İşte bundan dolayı toplum bizzat kendisi kanunun ana kaynağı
olmuştu." Uygarlık Hikayesi; Will Durant
Kısaca,
ortaçağ dönemi Avrupa’sının tanık olduğu çöküntünün
gerçekte kaynağı, o dönemde, Avrupa’da egemen olan düzeysiz
kültürdür elbette.
Orta
çağda Avrupa insanının durumu ne idiyse, cahiliye dönemi
Araplarının durumu da aynıydı. Aralarındaki ilişkileri
sistematize ederek toplumunun dayanaklarını kuvvetlendirecek olan
siyasi akli akideden yoksundular. Aksine geleneksel taklidi bir
akideye sahiptiler. Tabii ki bu, onların düşüncelerine ve
toplumsal aktivitelerine temel oluşturabilecek nitelikte değildi.
Dolayısı ile o toplum düzeysiz bir toplumdu. Öyle ki, kabile ve
aşiretlerin birbirinden nefret ettiği sadece ve sadece asabiyet
uğruna savaşların hiç ardı arkası kesilmediği savaşçı
toplumlar haline getiren kabilecilik anlayışı egemendi. Bundan
dolayı cahiliye toplumu olarak bilinmekteydi.
Ancak,
Arap yarımadası toplumları olağanüstü çökmüşlüğüne rağmen
ortaçağın başlarında inkılabi bir dönüşümle çöküşün o
karanlıklarından bir anda kalkınmışlığın zirvesine yerleşmiş
ve hatta yeni çağın girmesine değin asırlar boyu böyle
süregelmiş iken, uzun yıllar, hatta yeni çağın girmesine değin
Avrupa toplumlarına musallat olan çöküntü devam etmekteydi.
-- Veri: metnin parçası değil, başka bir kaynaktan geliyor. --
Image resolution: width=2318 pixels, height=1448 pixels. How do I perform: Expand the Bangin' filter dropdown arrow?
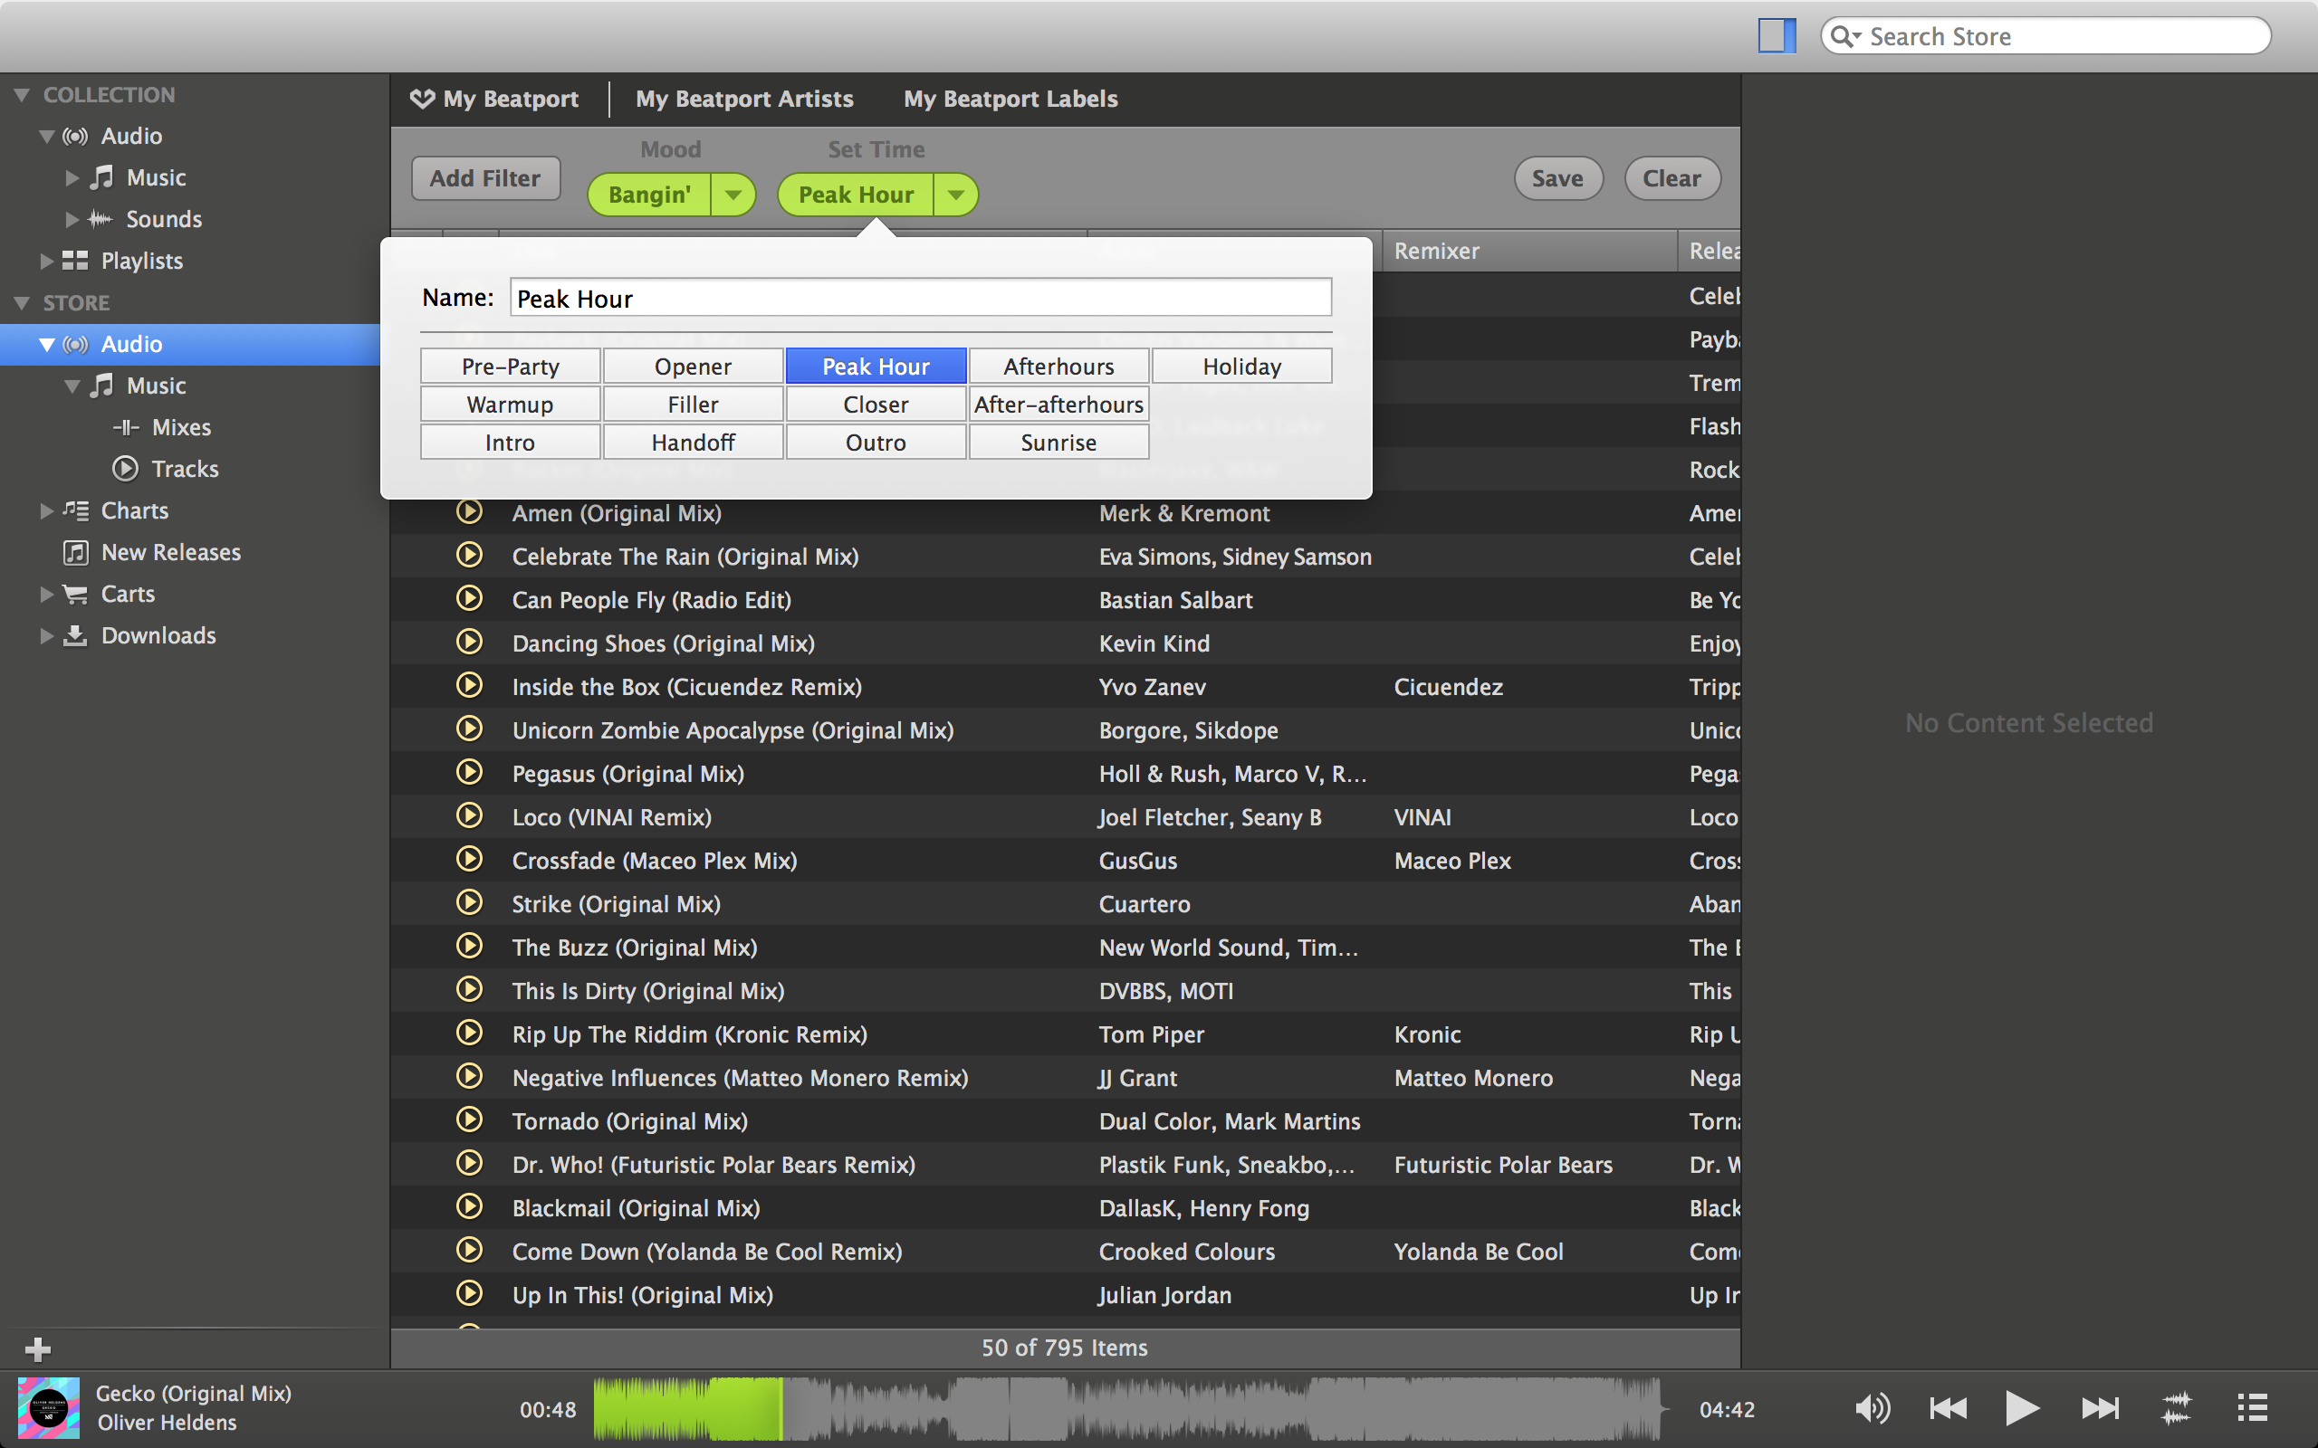(733, 195)
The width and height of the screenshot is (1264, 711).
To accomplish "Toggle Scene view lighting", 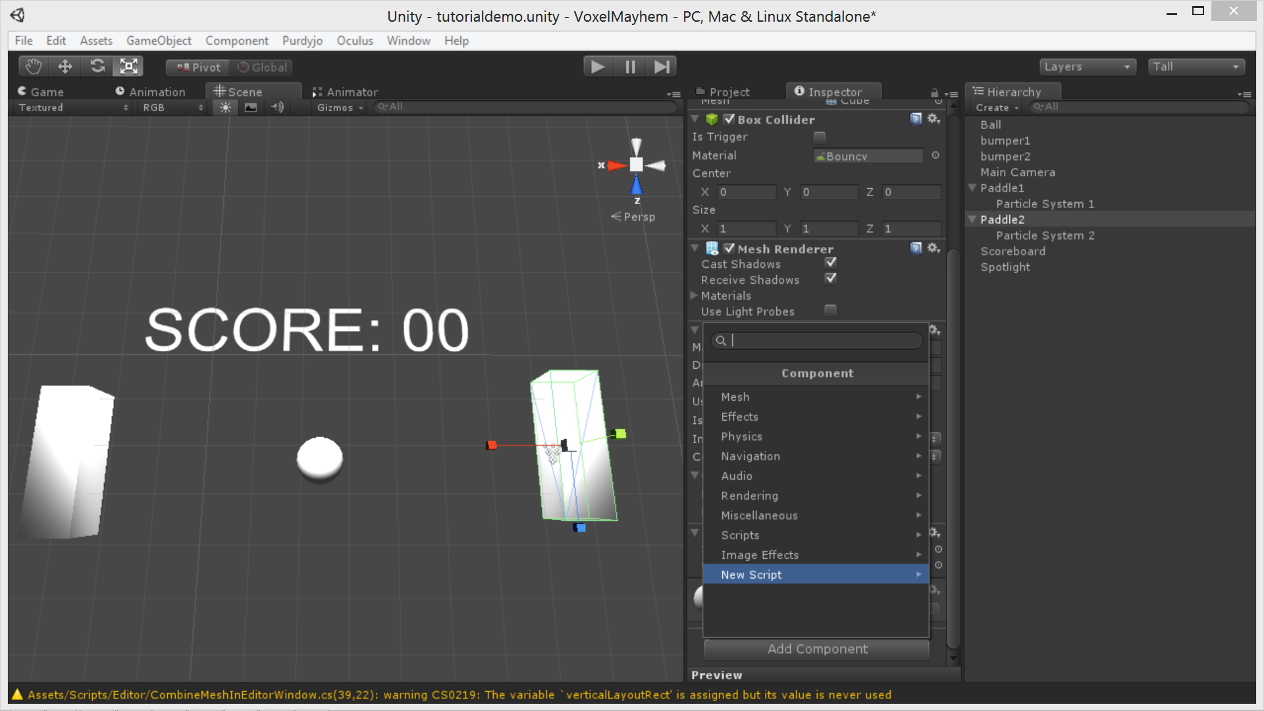I will pyautogui.click(x=224, y=107).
Nitekim 15. asrın sonlarına doğru başlayan kalkınma hareketleri
ta 18. asrın sonlarına doğru meyvelerini vermişti. Her ne olursa
olsun biz burada, zaman açısından doğuş ve neticeleri süratle
verme noktasında her iki hadaret arasındaki farklılıktan
dikkatleri alarak başka bir soruyu yöneltmek istiyoruz.
Her
iki toplumda da kalkınmaya etki eden ve çökmüşlük durumundan
kalkınmışlık düzeyine taşıyan etkenler nelerdir?
Kuşkusuz
bu sorunun yanıtı, kalkınmanın felsefesinde düğümlenmektedir.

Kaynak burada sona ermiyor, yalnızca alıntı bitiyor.